Ramirez has hit 75 home runs and driven in 258, while Bay has 78 homers and driven in 257 in the Pirates line-up. Bay has not had hitters like David Ortiz, Mike Lowell and Kevin Youkilis around him.
Based on those numbers, Ramirez sabotaged his remaining days with the Red Sox, engineering the trade in an effort to avoid the team held $20 million per year options and, according to his agent, land a new four year deal worth $100 mil. $25 mil per year. For the same guy nobody would claim on waivers. In his prime. For less money than that.

Now he's older, his stats aren't as good, and the Red Sox had to pay the Dodgers to take him.

And somehow, he believes that he's going to get better than $20 million per year on the market for the next four.

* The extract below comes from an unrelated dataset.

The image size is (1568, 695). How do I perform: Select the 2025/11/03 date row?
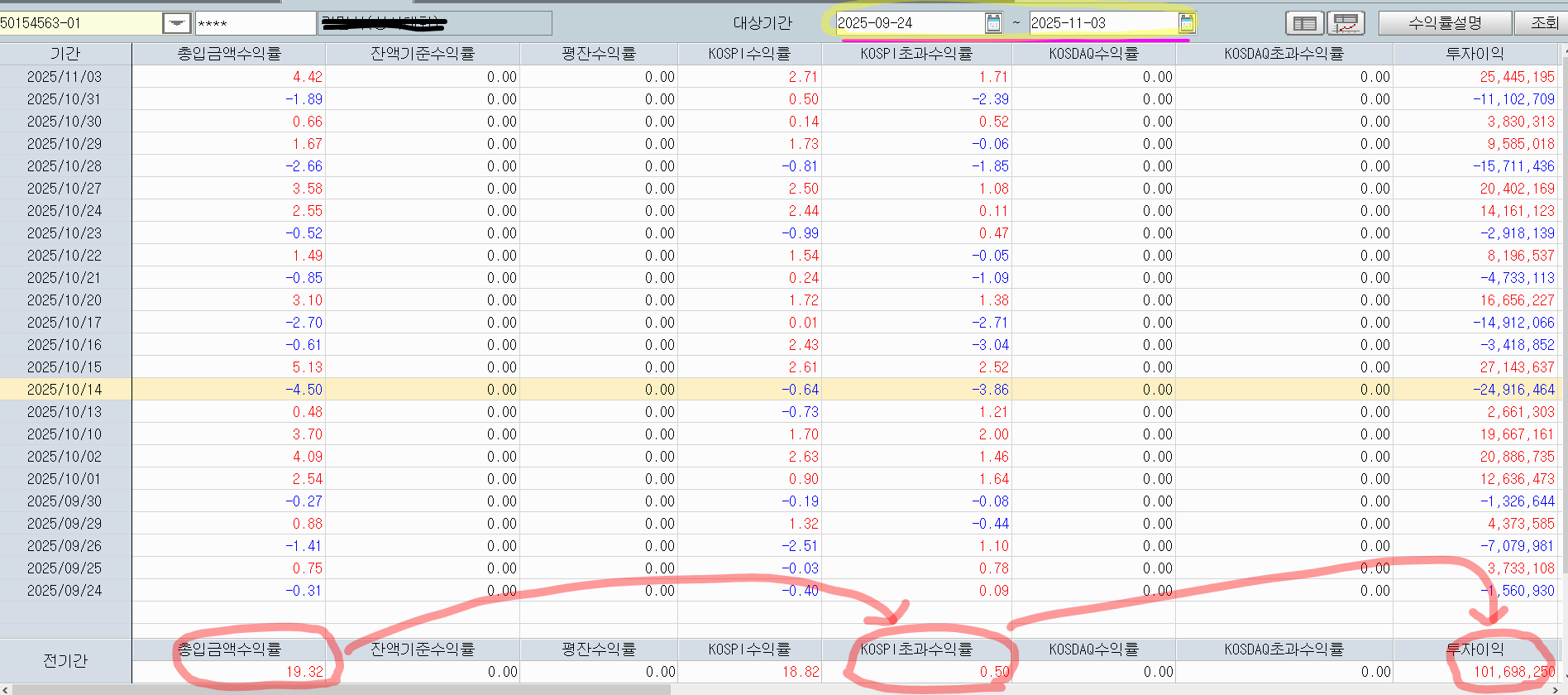pos(65,77)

I guess that's just another case of Manny being Manny. Although I suppose, depending on how it all plays out, it could be a case of Manny being Nomar - the man who was insulted by the Sox' 4-year $60 million contract extension, became disgruntled in the club house, and, as a result, was traded to the Cubs. Nomar, who began to show signs of being...fragile...had an undistinguished second half and, as a result, has made approximately half the money he would have made had he signed the extension.

Manny will be better than Nomar was, but he's not going to put up the numbers in cavernous Dodger Stadium that he did in the friendly confines of Fenway, batting in the 21st ranked offense, as opposed to the fourth. Just like that will negatively affect his offensive production, Bay's move from the Pirates to the Red Sox should positively influence his.

Thursday, July 31, 2008

Manny being Manny

Often Manny Ramirez plays baseball with a child-like joy. Unfortunately, like clockwork, he also uses his position and the perception of himself as one of the games premier hitters to throw petulant tantrums.

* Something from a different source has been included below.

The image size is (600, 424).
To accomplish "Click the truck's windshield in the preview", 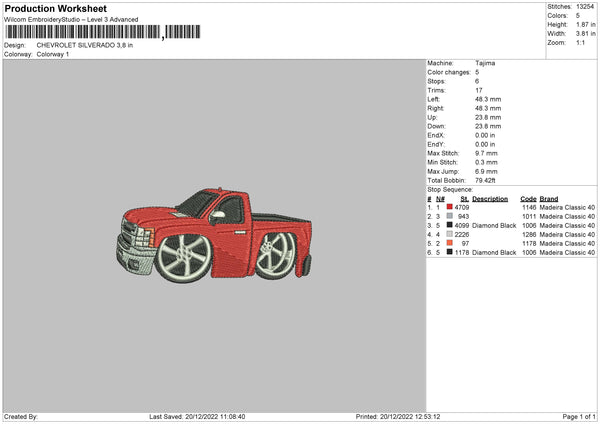I will 200,206.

Almost every year that he's been in Boston, he's done this - and the Fenway faithful have generally forgiven him, given him a pass, and cheered him. The same fan-base that booed Ted Williams, Carl Yastrzemski, and Jim Rice, has given Manny a pass.

Now Manny says the following -

“The Red Sox don’t deserve a player like me,” Ramirez said. “During my years here, I’ve seen how they (the Red Sox) have mistreated other great players when they didn’t want them to try to turn the fans against them.

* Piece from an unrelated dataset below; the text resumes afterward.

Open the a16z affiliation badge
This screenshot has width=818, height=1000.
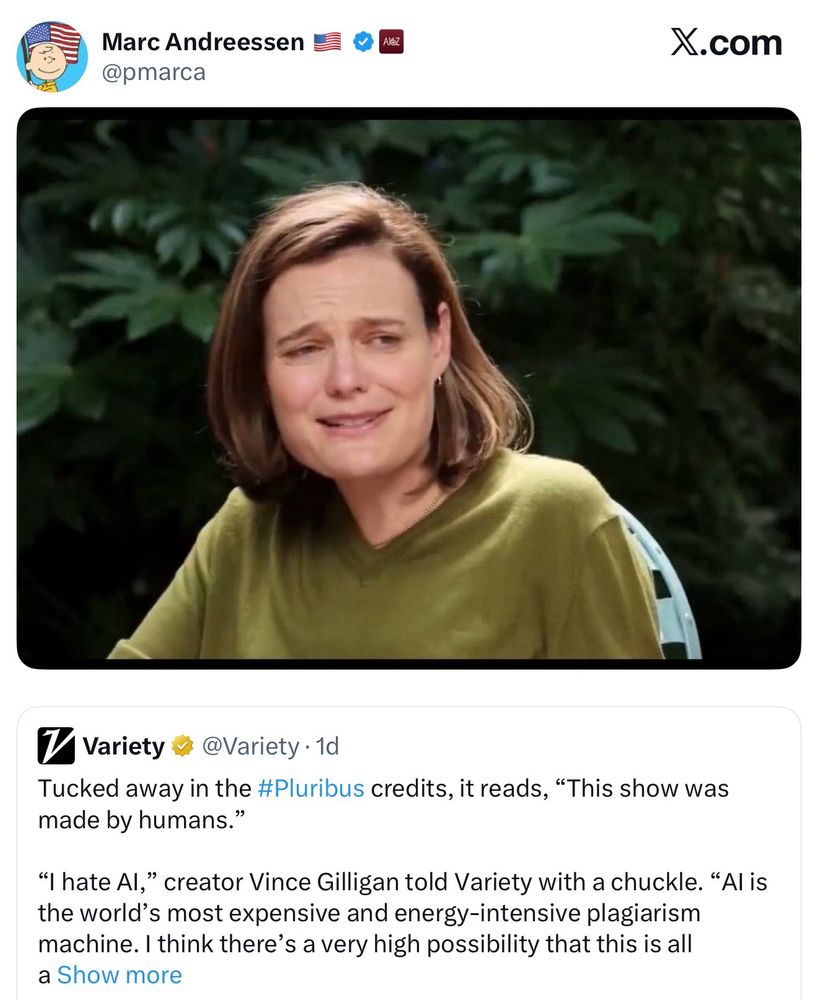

“The Red Sox did the same with guys like Nomar Garciaparra and Pedro Martinez, and now they do the same with me. Their goal is to paint me as the bad guy.

“I love Boston fans, but the Red Sox don’t deserve me. I’m not talking about money. Mental peace has no price, and I don’t have peace here.”

I agree, the Sox don't deserve him. They made Manny one of the highest paid players in the history of the game when they signed him - and they got a player that whined about not wanting to be in Boston from year one, a player that would fake injuries and illness to get out of the line-up, take plays off, and fail to run out ground balls, and in so doing, screw his teammates. Why? Because he doesn't like his contract. Because he doesn't have enough privacy in Boston (then don't invite the Globe into your house to do an article on where you live). Because he has friends on another team.

And let's face a few realities here - realities that Manny is not acknowledging...

Manny shoved a senior citizen to the ground, no one made him do that. Manny complained about pain in the knee - not for the first time while he's been with the team - and this time the Sox called him on it by getting an MRI on both knees. He's complained about his deal with regularity - the one he signed - upset about the team-held options. It's not like these were hidden in fine print when he signed the contract - everyone knew the deal before the ink was drying, but now he's unhappy with it. No one held a gun to his head.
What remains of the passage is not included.